# Which SOCIAL MEDIA provides the Biggest Responses when Promoting your Books?



## Mikeyboy_esq (Aug 30, 2017)

Which SOCIAL MEDIA platform (e.g., FB, LI, Twitter, Instagram, Pinterest, etc.) gives you the biggest number of responses when promoting your books?  Also, what kind of books do you write (Fiction, Nonfiction, both)?




I'll go first... 
I get the best results from LINKEDIN, and both of my books are NONFICTION.  I base my answer on: 
1) the number of likes/comments my posts receive, and 
2) the number of times my books' website gets hits from LinkedIn vs. other social media sites.


----------



## Andrew78 (Nov 1, 2017)

For my works of non-fiction, an italian publications titled "come pubblicare un libro" (how to publish a book) Andrea Mucciolo, definitely FB, and I measure the success by the actual selling. I've been also a publisher in italy, at that time you could still go in Facebook pages and see the followers, so I added people interested in publishing, nowadays I guess it would be harder.


----------



## moderan (Nov 2, 2017)

Fiction. Facebook by leagues. Twitter gets me reads on my journalistic stuff, as does Linked-In, but doesn't sell a thing. Lee Cullens has been kind enough to pimp my collection for weeks, and nada. Sales _surge into the tens_ when I advertise on FB. I don't do any other social media other than the occasional wordpress blog.
Go a new book coming out in a couple of weeks, and two for Xmas. We'll see if that data applies.


----------



## Jason (Nov 14, 2017)

moderan said:


> Sales _surge into the tens_ when I advertise on FB.



What type of advertising are you doing on FB?  Are you boosting or going into sponsored ads?


----------



## moderan (Nov 15, 2017)

Sponsored ads for the most part. I've run ads for books and for my annual Xmas songs, which I peddle shamelessly.
The anthology due out in the next ten days is tied to a gofundme, which spikes sporadically, and which we basically use to collect advance orders (see sig).. We just did the cover reveal and that gained a couple hundred bucks and 500 eyes.
Our break-even is 500 copies -- we're halfway there.


----------



## creative_mind (Dec 5, 2017)

Written task 1.
In the forum thread on promoting books through social media, how many copies does moderan give as the anthology's break-even point?
Written task 2.
Carry the forum thread on promoting books through social media forward from its final line.

Dataset excerpts.
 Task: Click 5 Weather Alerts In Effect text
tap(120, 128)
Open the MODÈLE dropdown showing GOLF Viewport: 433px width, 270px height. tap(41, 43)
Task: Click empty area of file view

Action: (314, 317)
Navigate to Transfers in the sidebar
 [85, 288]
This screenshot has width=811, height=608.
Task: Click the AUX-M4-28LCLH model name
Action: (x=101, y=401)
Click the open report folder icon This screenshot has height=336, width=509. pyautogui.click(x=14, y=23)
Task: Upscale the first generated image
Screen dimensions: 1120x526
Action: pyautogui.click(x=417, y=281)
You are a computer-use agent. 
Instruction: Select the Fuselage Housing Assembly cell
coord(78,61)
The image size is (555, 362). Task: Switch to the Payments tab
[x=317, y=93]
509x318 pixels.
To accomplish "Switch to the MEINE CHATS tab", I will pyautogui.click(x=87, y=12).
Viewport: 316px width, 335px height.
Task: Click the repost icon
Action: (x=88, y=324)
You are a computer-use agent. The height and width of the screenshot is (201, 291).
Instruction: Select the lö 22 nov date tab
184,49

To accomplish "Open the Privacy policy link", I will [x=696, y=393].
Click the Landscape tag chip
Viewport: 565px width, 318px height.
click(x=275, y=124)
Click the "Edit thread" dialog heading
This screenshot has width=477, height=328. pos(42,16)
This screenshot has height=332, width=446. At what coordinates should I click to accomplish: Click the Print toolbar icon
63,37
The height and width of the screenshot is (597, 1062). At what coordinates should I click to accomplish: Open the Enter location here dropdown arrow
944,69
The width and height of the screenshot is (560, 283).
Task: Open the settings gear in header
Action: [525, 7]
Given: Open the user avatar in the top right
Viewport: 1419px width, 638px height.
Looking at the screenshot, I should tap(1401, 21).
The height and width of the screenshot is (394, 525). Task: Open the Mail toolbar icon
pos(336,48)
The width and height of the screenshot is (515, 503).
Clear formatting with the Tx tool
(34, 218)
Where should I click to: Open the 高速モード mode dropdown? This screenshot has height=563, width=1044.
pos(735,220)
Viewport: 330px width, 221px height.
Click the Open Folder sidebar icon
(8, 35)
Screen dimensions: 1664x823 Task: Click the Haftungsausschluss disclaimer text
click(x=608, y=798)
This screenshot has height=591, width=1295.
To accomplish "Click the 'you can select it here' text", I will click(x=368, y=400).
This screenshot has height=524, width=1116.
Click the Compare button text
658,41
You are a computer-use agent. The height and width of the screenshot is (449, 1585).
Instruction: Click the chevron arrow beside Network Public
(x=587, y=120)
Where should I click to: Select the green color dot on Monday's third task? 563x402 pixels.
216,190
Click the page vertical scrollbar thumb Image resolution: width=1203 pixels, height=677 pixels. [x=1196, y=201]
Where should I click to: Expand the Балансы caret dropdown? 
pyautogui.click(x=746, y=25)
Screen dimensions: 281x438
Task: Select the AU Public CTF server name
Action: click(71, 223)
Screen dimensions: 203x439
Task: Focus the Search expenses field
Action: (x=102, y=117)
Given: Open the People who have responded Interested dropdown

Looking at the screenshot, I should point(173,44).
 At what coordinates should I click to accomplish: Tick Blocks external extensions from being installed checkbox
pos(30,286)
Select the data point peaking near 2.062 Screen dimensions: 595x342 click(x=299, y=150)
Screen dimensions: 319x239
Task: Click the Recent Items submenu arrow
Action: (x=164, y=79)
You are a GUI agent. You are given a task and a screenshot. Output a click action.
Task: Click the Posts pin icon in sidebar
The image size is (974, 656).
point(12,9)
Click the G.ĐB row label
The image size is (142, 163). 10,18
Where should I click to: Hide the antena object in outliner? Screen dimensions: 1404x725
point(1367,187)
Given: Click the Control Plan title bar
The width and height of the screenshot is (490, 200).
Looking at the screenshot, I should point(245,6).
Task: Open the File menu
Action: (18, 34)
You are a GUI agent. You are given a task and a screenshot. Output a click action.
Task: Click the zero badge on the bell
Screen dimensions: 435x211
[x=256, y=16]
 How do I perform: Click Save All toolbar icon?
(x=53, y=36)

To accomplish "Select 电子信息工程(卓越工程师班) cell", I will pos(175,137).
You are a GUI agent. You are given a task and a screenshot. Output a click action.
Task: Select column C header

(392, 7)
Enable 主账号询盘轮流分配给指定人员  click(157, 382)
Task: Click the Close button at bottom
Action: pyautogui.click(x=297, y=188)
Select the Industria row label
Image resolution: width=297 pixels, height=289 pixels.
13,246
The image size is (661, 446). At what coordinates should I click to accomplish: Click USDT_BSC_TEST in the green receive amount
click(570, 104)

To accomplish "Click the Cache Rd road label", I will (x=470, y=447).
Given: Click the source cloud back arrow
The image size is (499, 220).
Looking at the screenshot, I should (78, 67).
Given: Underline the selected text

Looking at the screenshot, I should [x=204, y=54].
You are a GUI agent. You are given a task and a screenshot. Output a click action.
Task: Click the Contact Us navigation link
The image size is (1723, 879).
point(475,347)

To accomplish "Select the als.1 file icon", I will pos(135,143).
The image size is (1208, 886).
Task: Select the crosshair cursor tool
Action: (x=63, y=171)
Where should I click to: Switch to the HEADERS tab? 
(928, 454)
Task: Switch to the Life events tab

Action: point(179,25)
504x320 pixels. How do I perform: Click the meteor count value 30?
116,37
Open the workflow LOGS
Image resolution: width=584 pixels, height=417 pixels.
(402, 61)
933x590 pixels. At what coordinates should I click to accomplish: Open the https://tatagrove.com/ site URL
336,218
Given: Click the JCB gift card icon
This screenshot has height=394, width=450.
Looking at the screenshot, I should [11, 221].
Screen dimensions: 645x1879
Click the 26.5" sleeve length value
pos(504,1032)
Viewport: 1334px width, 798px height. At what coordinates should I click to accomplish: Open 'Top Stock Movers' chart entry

Exercise output 1.
500 copies.

Exercise output 2.
:hi: I would say that it depends on the target market you are trying to reach, but for sure social media platforms are a must when promoting your products. To have success you would have to explore which platform will contribute most. I came across a piece covering and comparing different social media platforms, which might be helpful to distinguish which platform will be helpful for you. :wink:
My personal experience showed me that the best sources for book ads are Facebook, Instagram, and Twitter. At least, these are the main ways I find myself getting influenced by an ad and then buy the book. 
Good luck!


----------



## tgerencer (Apr 30, 2018)

How big is your FB following? I've heard publishers want to know the size of your social media followings before they'll buy a book, particularly twitter. Yet people on this thread say Twitter doesn't help them nearly as much as FB. Does it make sense to try to build a huge Facebook following? I'm wondering how big your FB following is to be selling lots of books with it.


----------



## tgerencer (Apr 30, 2018)

And if you're not relying on your own friends list, how many people do you try to reach with each ad?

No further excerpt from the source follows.